> **Texto fuente**:

Tenía doce años, aproximadamente, cuando un tío me traía a Buenos Aires. Estaba muchas horas solo en la habitación del hotel, y tenía dos entretenimientos. Me preocupan mis dedos tan cortos y me habían recomendado un ejercicio para estirarlos. Ahora puedo doblarlos, así, hasta tocar el dorso de la mano. Pero fue un mal consejo. Como puede ver, no crecieron. El otro entretenimiento era la lectura de la revista Leoplán, que publicaba, en entregas pero completas, obras como Crimen y castigo, de Dostoievski, y La guerra y la paz, de Tolstoi.

En Leoplán conocí también los cuentos de Horacio Quiroga, que aún vivía, y las obras de Pirandello, tan ricas, que consultaban tanto mis sentimientos por mi familia italiana y ese ambiente familiar en que me he desenvuelto y que a la larga es el que me ha dado la materia prima para la mayor parte de mi narrativa. Me gustaba en Pirandello el carácter dramático pero sin estruendos, intenso pero sin gran escándalo, esos grandes retratos familiares. Me sensibilizaba debido al afecto o a la vida hogareña que yo llevaba, con un padre muerto prematura y misteriosamente cuando yo tenía diez años. Más tarde sospeché que se había suicidado. Me acució la necesidad de comprobarlo, pero la familia nunca me ayudó con la verdad.

> **Lista de tareas**:
(1) Responde estas preguntas sobre el relato de infancia:
(a) ¿Qué edad tenía aproximadamente quien narra cuando un tío lo traía a Buenos Aires?
(b) ¿Qué obras de Dostoievski y de Tolstoi publicaba la revista Leoplán?
(c) ¿Cuántos años tenía quien narra cuando murió su padre?
(2) Prosigue el relato de infancia a partir de su última oración.

> **Datos de origen**:
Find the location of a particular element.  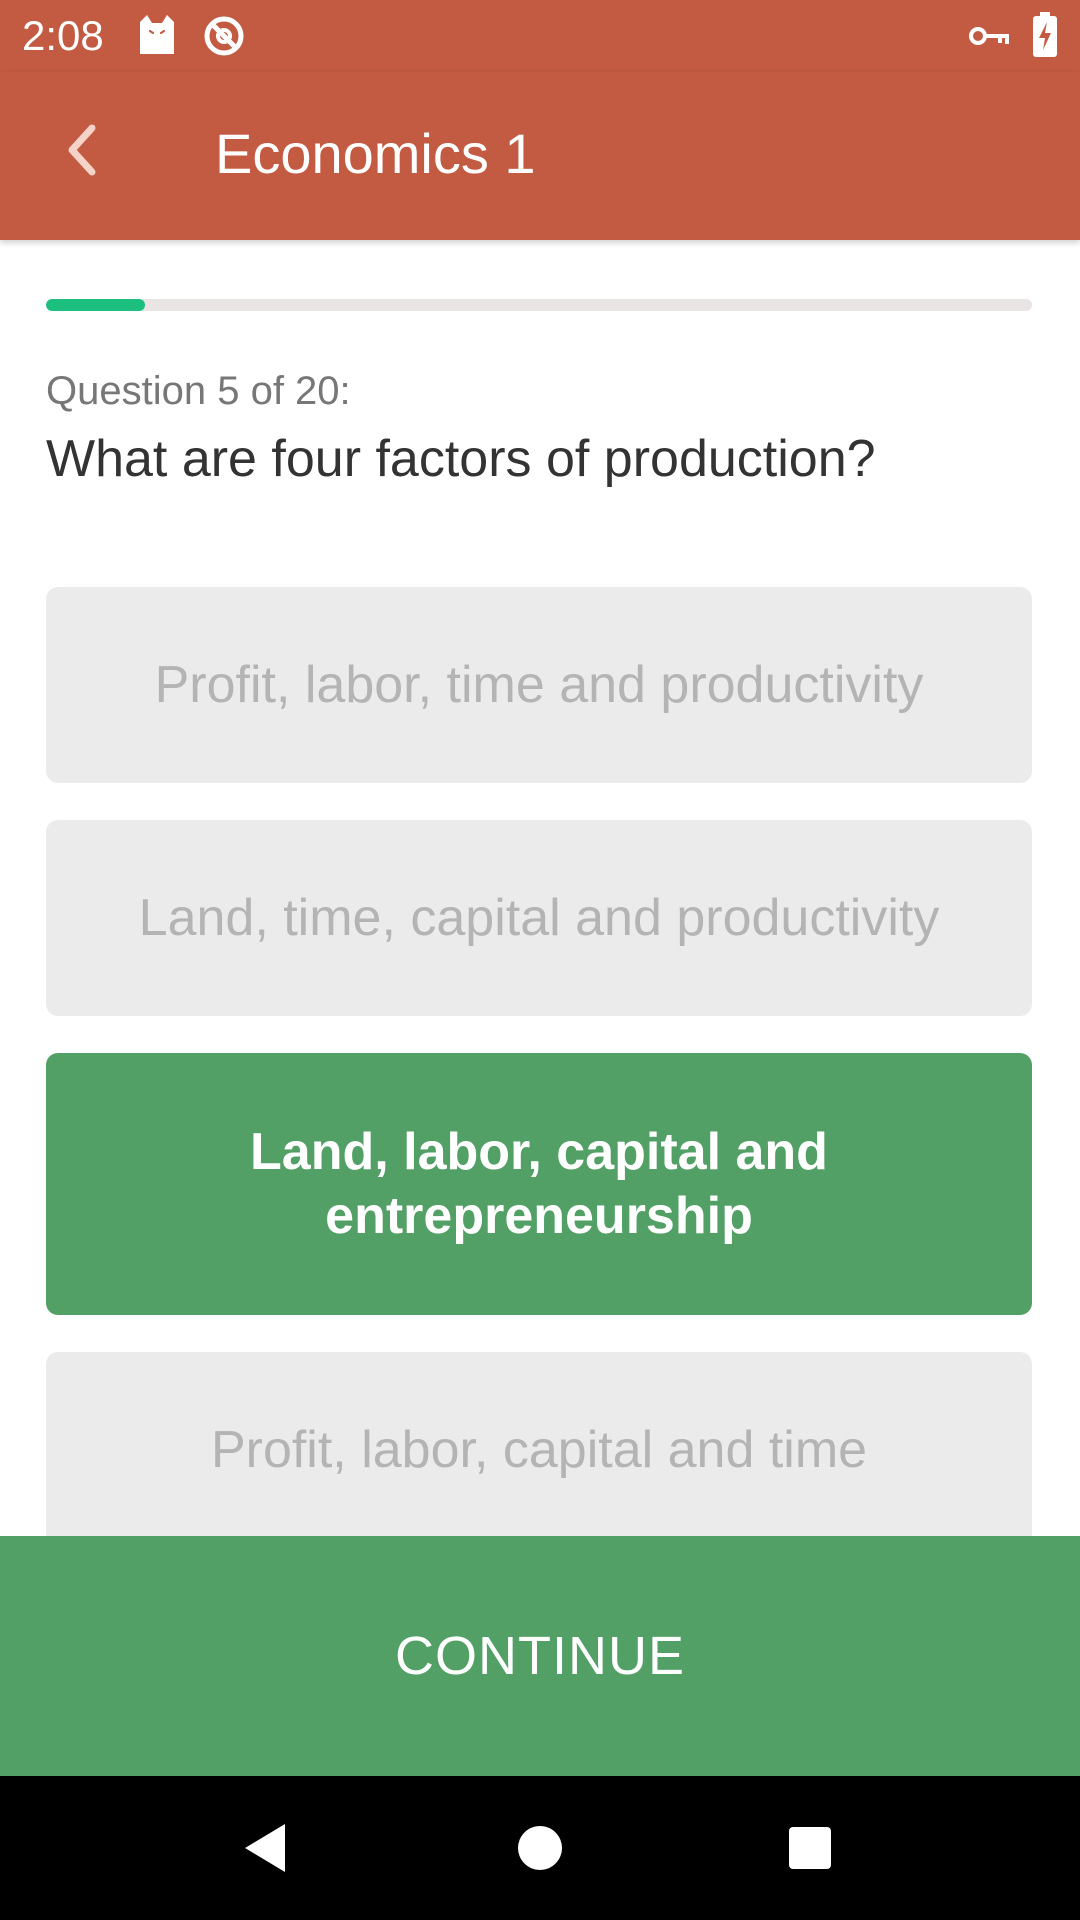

> **Resultados por tarea**:
(1)
(a) Doce años, aproximadamente.
(b) Crimen y castigo, de Dostoievski, y La guerra y la paz, de Tolstoi.
(c) Diez años.

(2)
Periodismo y literatura

-Luego, siendo aún muy joven, llegó al periodismo.

Mi madre, que se ocupó tanto de nosotros, nos trasladó a mi hermana y a mí de Bermejo a la ciudad de Mendoza y nos hizo estudiar. Estaba en el colegio nacional, y mi debut en el periodismo fue casual, una cortesía de un editor de un pequeño periódico.

-Sí, se refiere a eso en la novela Sombras, nada más...

Creo que gran parte de lo que escribí es autobiográfico, aunque lo disimule para que no me descubran, para que no me acusen de torpezas reiterativas.

La primera etapa en el periodismo es siempre decisiva. En ese momento muchos se decepcionan. Y muchos también descubren por qué quisieron ser periodistas: para investigar, para relatar, para retratar, para escarbar, para descubrir, para exhibirse. Hay tantas variedades. Y también para demostrar qué bien que escribe uno. Además, uno vive en una ciudad y hay que mostrar que es un poquito distinto de los otros. Y ¿qué puede mostrar uno cuando es muy joven y aún va al colegio nacional? Algunos recortes de diarios. Pero eso hace que alguna vecinita puede fijarse en la existencia de uno.

-En este último sentido, ¿le dio resultado el periodismo?

No, porque siempre fui muy feo.

-Bueno, pero llegaría a subdirector de Los Andes, de Mendoza. En su primera etapa como periodista ¿ya escribía cuentos?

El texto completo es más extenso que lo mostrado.